We then examined the effect of zinc-knuckle mutations on hSlu7 cellular localization. The zinc-knuckle-mutated hSlu7 protein (SSGS; see Figure 5A) localizes to the cytoplasm. In the same cells, the Sm proteins localize to the nucleus, and there is no overlapping yellow color (Figure 5B). Even the mild mutations of hSlu7's zinc-knuckle (S1, S2 and S4; Figure 5A) accumulate in the cytoplasm (Figure 5C and quantitated in 5F). This indicates that the zinc-knuckle motif, which is embedded within the NLS, is also required for the nuclear localization of hSlu7.

To discover whether the zinc-knuckle motif determines the cellular localization through the disruption of zinc binding to the zinc-knuckle, we tried to reverse the effect by adding zinc into the medium of the growing cells. Indeed, zinc added at ≥100 μM to the cellular medium partially restored nuclear staining of hSlu7 to S1, S2, and S4 mutants, but not to the SSGS mutant. Figure 5D shows real-time images of the hSlu7 S1 mutant protein partially entering the nucleus following addition of 100 μM zinc into the cellular medium. This effect was specific to zinc and not to other divalent metal ions, even at 200 μM concentration (Figure 5, E and F; our unpublished data). We believe that the addition of zinc did not permeabilize the nuclear membrane, thus allowing free diffusion of hSlu7 into the nucleus, because mutant hSlu7's cytoplasmic concentration was not altered by this treatment. Imbalances in intracellular zinc pools lead to improper regulation of cell death and proliferation. However, the concentrations affecting mutant hSlu7 were below the reported concentration that induces apoptosis (Watjen et al., 2002). This implies that the binding of zinc to the zinc-knuckle was involved in the localization of the protein to the nucleus, either directly or indirectly, by exerting some effect on the NLS, possibly via a structural change. To test whether the addition of zinc triggered selective gene expression (O'Halloran, 1993) and thus affected cellular localization, we incubated the transfected cells with zinc and a transcription inhibitor (actinomycin-D). This process did not alter the cellular localization of hSlu7, suggesting that the localization is independent of inhibitor of transcription (our unpublished data).
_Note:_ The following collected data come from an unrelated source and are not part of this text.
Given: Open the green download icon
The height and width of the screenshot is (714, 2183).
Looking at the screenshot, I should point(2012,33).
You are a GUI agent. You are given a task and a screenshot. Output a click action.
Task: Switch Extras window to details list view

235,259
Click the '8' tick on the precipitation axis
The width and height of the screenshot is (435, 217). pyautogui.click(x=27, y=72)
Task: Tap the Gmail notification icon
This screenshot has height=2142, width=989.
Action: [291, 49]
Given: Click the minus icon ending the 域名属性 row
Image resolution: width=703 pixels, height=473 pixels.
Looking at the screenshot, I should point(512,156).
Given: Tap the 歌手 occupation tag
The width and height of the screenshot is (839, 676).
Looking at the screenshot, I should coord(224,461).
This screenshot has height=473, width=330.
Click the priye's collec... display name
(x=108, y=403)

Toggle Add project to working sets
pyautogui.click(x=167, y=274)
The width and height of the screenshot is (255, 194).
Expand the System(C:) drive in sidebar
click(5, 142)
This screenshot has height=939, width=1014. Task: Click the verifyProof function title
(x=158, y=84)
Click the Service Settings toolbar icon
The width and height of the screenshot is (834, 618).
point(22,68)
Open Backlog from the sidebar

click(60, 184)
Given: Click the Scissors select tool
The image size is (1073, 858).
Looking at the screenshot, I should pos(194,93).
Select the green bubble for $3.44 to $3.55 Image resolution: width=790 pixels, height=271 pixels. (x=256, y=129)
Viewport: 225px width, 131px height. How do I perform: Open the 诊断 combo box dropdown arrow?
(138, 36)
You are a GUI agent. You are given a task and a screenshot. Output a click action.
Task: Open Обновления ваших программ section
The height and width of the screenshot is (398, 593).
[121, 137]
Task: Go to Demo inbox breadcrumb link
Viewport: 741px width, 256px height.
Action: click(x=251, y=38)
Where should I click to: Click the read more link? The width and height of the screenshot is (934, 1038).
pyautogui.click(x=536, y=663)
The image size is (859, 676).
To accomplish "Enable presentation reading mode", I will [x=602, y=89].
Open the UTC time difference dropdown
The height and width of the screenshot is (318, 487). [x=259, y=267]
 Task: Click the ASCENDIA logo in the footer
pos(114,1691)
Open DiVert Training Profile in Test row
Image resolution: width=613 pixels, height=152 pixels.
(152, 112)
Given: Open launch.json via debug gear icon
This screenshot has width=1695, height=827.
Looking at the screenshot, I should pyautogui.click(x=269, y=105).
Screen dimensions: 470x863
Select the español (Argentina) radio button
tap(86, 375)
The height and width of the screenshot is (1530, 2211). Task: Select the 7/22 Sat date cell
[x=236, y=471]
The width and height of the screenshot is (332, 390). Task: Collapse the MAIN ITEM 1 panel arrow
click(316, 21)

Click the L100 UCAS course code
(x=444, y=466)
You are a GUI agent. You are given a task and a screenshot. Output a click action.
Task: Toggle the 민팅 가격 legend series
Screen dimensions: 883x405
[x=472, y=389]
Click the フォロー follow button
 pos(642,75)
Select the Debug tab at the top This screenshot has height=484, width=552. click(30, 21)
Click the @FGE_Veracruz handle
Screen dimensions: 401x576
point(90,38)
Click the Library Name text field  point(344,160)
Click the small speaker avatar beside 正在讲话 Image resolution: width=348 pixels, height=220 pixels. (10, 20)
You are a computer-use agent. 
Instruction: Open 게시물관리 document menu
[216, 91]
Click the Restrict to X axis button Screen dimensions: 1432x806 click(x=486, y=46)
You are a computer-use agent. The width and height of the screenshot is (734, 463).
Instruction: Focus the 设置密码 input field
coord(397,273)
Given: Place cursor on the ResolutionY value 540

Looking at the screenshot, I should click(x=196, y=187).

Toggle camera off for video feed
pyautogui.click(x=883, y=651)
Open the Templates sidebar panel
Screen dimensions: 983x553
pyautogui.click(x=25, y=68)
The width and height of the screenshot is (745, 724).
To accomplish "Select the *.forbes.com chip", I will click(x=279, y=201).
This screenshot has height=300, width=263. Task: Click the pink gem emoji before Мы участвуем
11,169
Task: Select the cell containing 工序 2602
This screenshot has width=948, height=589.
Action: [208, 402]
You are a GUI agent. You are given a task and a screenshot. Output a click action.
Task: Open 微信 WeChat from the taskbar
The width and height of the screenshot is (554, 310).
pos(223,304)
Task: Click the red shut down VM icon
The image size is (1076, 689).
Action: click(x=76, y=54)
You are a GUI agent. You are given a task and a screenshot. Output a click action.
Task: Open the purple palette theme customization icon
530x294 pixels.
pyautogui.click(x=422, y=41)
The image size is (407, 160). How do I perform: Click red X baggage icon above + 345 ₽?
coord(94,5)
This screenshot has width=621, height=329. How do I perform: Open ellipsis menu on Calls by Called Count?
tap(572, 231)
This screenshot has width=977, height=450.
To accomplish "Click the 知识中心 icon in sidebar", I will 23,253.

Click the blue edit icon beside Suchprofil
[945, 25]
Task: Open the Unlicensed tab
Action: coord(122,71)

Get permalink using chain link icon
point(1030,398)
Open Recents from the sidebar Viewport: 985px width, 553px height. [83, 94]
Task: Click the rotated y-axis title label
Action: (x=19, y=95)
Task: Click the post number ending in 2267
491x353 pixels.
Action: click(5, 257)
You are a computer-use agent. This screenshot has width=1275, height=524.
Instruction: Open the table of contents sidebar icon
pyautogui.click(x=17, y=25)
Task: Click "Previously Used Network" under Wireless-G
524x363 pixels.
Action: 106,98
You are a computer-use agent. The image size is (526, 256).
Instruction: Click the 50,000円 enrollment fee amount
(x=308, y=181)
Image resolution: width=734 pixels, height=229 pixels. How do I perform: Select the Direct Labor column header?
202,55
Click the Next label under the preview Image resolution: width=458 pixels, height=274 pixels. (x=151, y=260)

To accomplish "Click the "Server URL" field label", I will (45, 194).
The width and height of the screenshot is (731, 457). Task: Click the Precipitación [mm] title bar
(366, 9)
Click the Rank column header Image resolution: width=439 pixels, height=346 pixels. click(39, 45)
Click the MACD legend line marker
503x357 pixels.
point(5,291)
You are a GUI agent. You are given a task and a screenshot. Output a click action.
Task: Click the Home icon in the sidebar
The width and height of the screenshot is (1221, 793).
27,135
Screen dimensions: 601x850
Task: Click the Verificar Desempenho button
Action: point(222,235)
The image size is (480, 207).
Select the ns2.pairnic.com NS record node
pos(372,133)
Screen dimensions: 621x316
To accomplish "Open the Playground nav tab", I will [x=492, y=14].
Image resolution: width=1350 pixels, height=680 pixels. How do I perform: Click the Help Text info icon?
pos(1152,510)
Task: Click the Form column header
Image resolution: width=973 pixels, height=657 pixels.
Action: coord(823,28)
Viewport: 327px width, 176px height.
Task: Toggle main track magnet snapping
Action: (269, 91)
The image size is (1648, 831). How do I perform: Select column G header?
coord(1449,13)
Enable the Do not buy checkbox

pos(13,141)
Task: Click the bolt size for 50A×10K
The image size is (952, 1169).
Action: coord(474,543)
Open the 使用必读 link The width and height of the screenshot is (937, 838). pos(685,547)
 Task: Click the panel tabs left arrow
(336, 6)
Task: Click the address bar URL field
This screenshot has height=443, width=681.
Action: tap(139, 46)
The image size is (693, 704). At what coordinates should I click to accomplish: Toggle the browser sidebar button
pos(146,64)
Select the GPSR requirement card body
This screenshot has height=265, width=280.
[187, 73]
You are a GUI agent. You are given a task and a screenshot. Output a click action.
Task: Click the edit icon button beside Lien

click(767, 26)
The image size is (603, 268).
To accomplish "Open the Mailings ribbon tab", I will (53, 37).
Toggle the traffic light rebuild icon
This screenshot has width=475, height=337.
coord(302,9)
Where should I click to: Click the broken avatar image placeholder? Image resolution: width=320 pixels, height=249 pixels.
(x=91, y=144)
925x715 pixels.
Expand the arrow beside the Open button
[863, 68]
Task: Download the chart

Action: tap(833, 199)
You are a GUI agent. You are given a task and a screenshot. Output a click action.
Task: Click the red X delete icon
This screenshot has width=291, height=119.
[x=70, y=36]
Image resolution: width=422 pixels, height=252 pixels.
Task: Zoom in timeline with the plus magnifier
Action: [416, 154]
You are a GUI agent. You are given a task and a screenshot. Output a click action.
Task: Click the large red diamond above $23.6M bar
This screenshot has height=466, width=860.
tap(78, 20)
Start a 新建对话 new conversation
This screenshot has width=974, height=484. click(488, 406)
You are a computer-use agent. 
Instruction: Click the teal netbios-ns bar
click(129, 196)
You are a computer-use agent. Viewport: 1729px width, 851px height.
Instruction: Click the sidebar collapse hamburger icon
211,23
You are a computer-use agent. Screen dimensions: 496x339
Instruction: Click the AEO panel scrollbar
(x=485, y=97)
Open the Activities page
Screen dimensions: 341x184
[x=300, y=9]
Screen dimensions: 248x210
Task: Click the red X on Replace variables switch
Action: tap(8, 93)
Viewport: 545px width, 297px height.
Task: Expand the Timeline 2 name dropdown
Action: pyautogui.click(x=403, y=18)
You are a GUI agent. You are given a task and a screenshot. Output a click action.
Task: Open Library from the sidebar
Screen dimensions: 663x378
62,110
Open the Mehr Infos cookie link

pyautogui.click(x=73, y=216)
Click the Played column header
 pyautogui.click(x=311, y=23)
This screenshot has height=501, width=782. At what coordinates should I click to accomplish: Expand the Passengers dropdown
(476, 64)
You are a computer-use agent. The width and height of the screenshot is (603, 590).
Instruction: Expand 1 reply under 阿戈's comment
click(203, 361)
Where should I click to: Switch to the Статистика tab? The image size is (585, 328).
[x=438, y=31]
Nuclear Export Is Mediated through the CRM1 Pathway

LMB is a specific inhibitor of CRM-1-mediated nuclear export (CRM1; Fukuda et al., 1997; Ossareh-Nazari et al., 1997; Kudo et al., 1999), a process that has been shown to be important for the function of several proteins, including transcription factors (Komeili and O'Shea, 2000). The presence of several putative NES (Figure 1) on hSlu7 suggested that, in addition to being transported into the nucleus, hSlu7 may be exported out of the nucleus. To test this hypothesis, cells were transfected with hSlu7, wild-type, zinc-knuckle mutants and NLS mutants, and then subjected to LMB at various concentrations for 3 h. After fixation and staining, the cellular localization of the various proteins was observed. We found that all hSlu7 zinc-knuckle-containing mutations, including the SSGS mutant, localized to the nucleus after treatment of cells with LMB, even at a concentration as low as 2–5 ng/ml (Figure 6A; our unpublished data). However, a similar low dose LMB causes the NLS mutations to remain in the cytoplasm (see Supplementary Material; our unpublished data). This indicates that the NLS of hSlu7, but not the zinc-knuckle domain, is a bona fide motif directing the protein into the nucleus.

Figure 6.

Figure 6.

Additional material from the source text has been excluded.